There were times that it might have been stretching things to say I was bucked off, I just went up high enough that the horse wandered off before I came back down!
My favorite horse could do it all. Win races on the match tracks, cut super well, on and on. He had one minor flaw. Anytime we were in wreck we both rolled the same way! 1200 pounds of horse rolling over you leaves you feeling like a bug on a windshield!
I had gotten him from a guy who had just been pasture breeding with him. He was so mellow you could ride him with a hay string for halter or bridle. As I fed him the same as my race horses he started feeling better all the time and it took more and more bit to hold him. No more hay bale string for a curb chain either.
I had just put a genuine US cavalry bit on my bridle and a solid chain with links end to end. I was crossing a road at an angle and he decided to go down the road instead. I hauled backwards on the reins forgetting the new bit which required a gentle hand! He reared straight up then kicked as hard as he could! Shorty was only 14.2 hands but that is the highest I have been on a horse, or almost on a horse. My head must have been twelve feet or so in the air, maybe fifteen. Shorty's head was the same height as mine. I know because when he slung his head that big heavy bit caught me upside my head. I had deliberately kicked my feet out of the stirrups and pushed off to not land in a pile with him, saddle horns can be deadly if the horse is on top.

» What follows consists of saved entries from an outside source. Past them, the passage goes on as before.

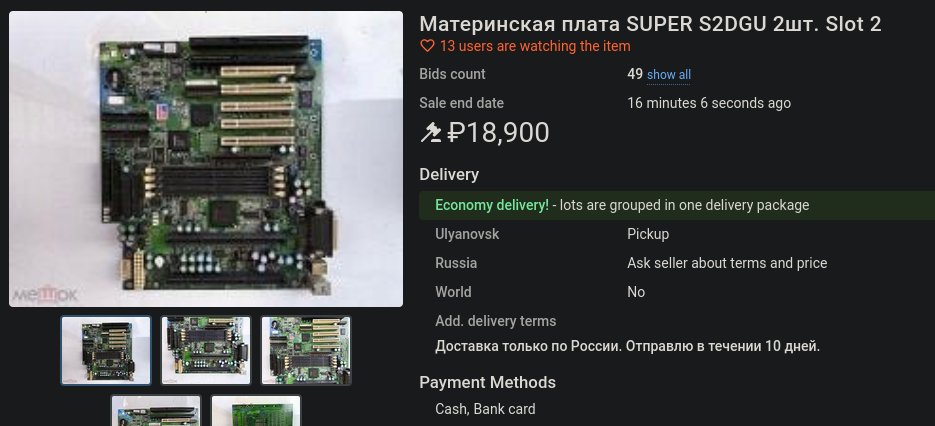This screenshot has height=426, width=935.
Task: Select the first highlighted motherboard thumbnail
Action: click(106, 350)
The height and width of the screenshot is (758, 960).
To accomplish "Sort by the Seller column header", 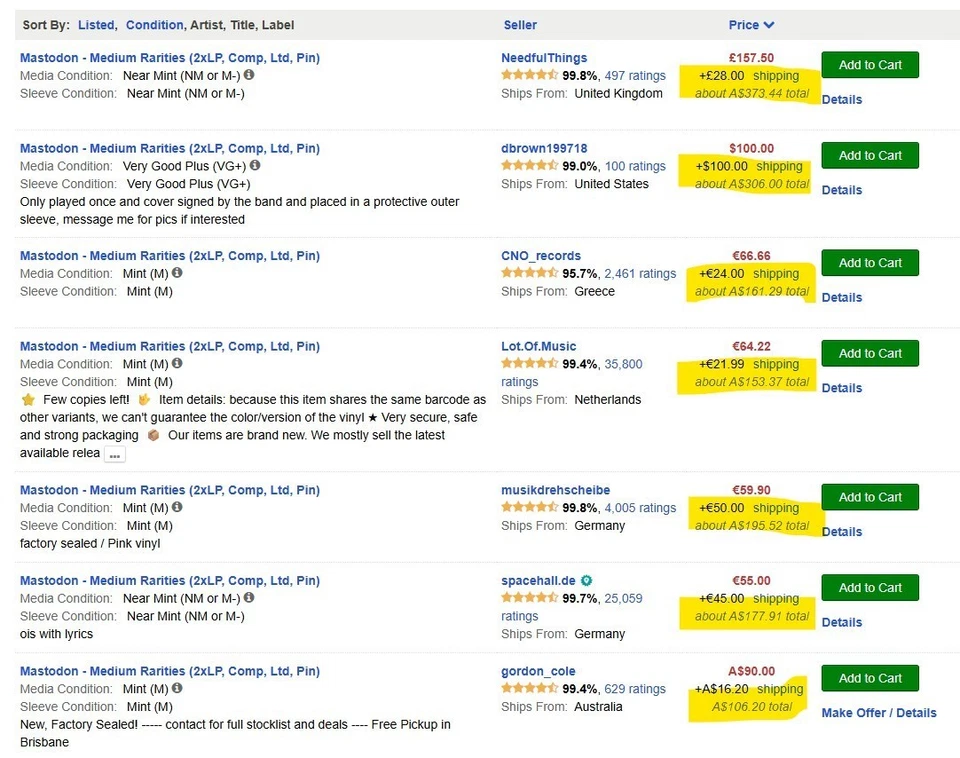I will tap(520, 25).
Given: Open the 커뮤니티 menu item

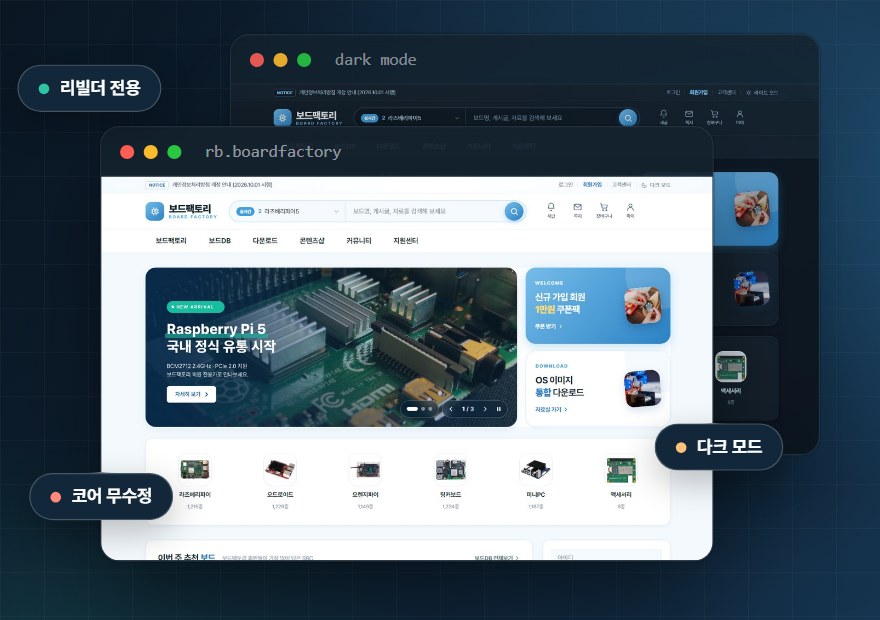Looking at the screenshot, I should 359,241.
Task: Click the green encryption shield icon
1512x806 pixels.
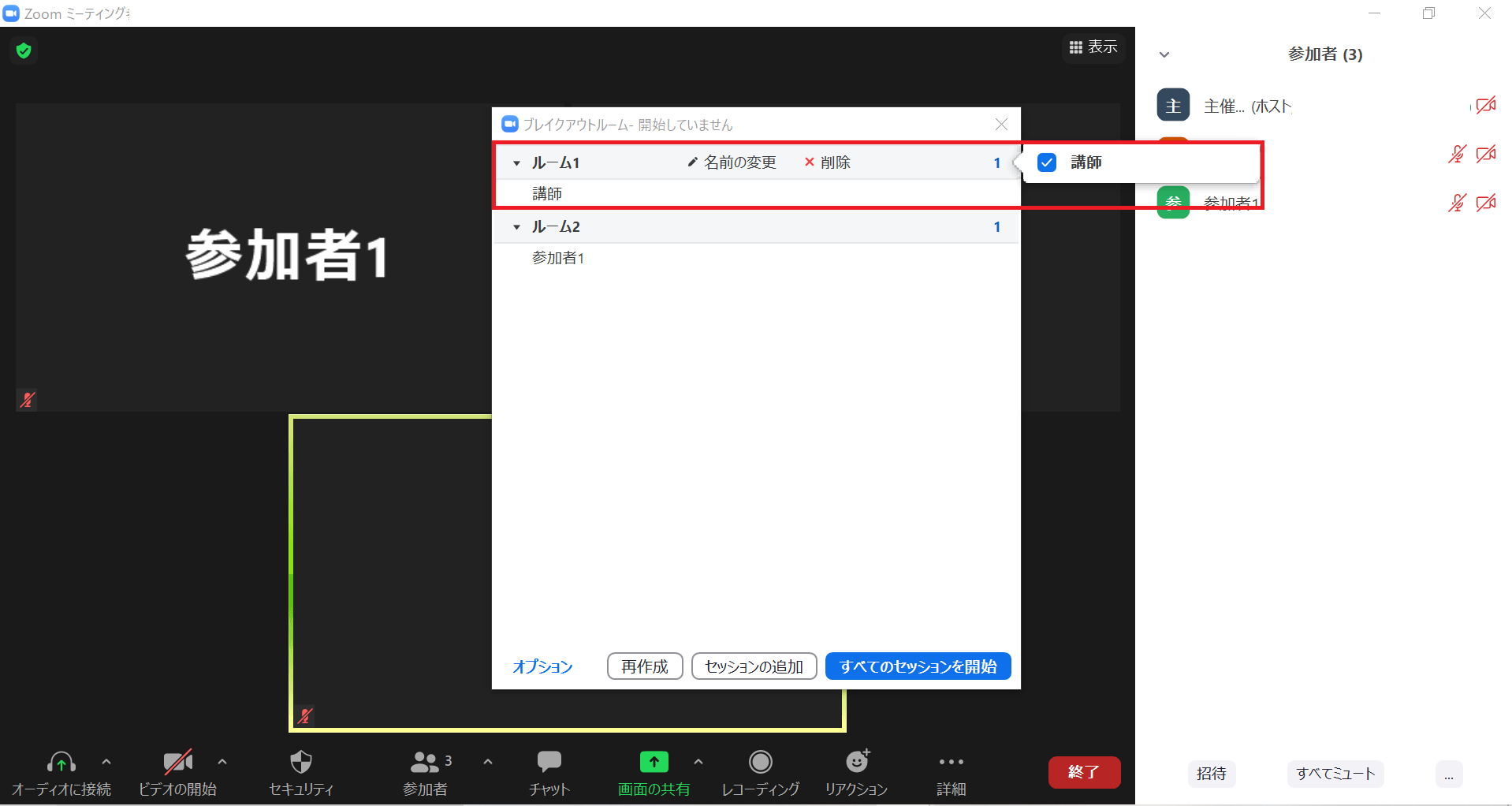Action: point(24,51)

I hit the ground half knocked out. Shorty hit the ground beside me and rolled over me to get up naturally! He always rolled the same way I did. One of those Murphy's Law things I think.

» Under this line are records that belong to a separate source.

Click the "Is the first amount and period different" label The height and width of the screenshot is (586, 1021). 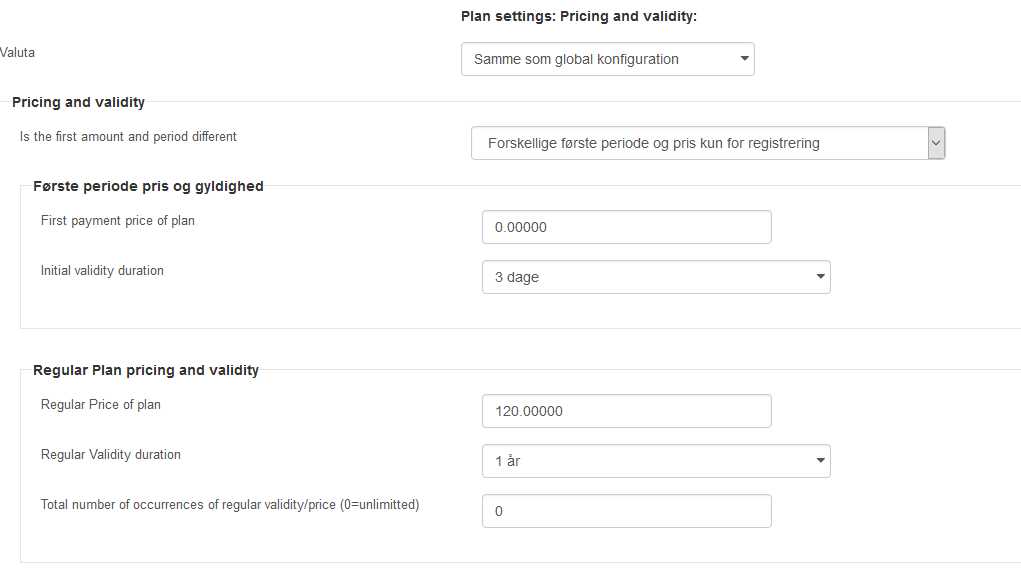tap(128, 137)
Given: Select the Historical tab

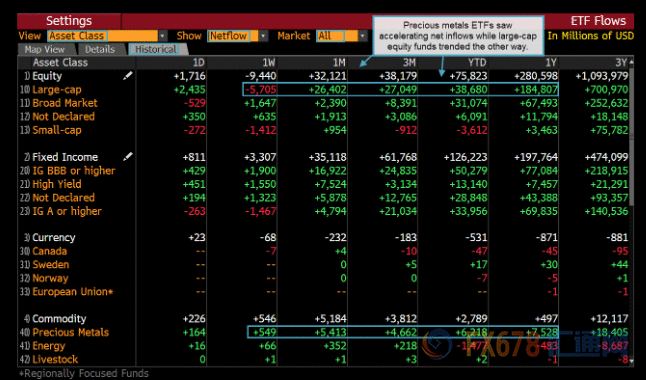Looking at the screenshot, I should tap(156, 49).
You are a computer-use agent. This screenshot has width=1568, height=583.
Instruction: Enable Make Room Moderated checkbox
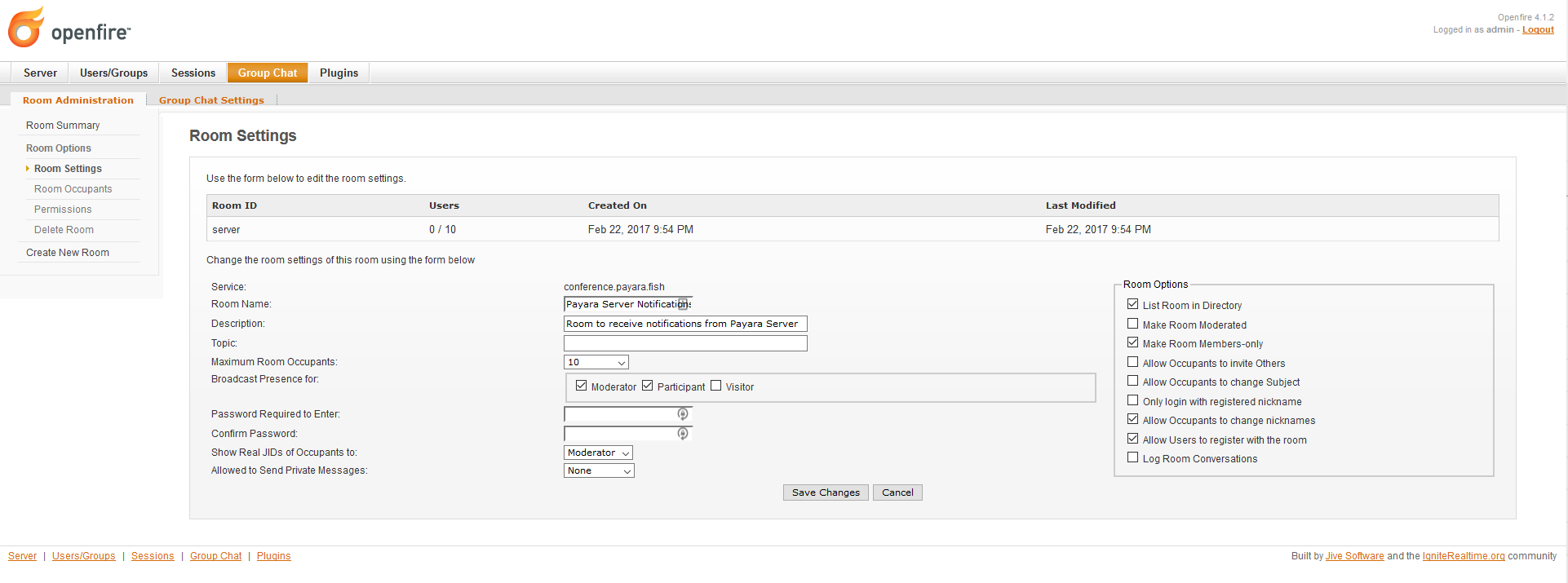click(x=1132, y=324)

Funny, the two most fun things that I did with clothes on was driving a 600+HP race car and "pasture" cutting with a good one horsepower cow horse. Pasture is used very loosely as they usually included woods and swampy areas. I rode my horse back to the barn and that is when I found twenty-two of my friend's cows were out! He was gone so I went into the subdivision chasing cows. It is very exciting, almost like being on ice riding a horse on concrete or pavement when they are scrambling chasing a cow. No big deal in the end, got the cows in, fixed the fence, just anudder day in Paradis!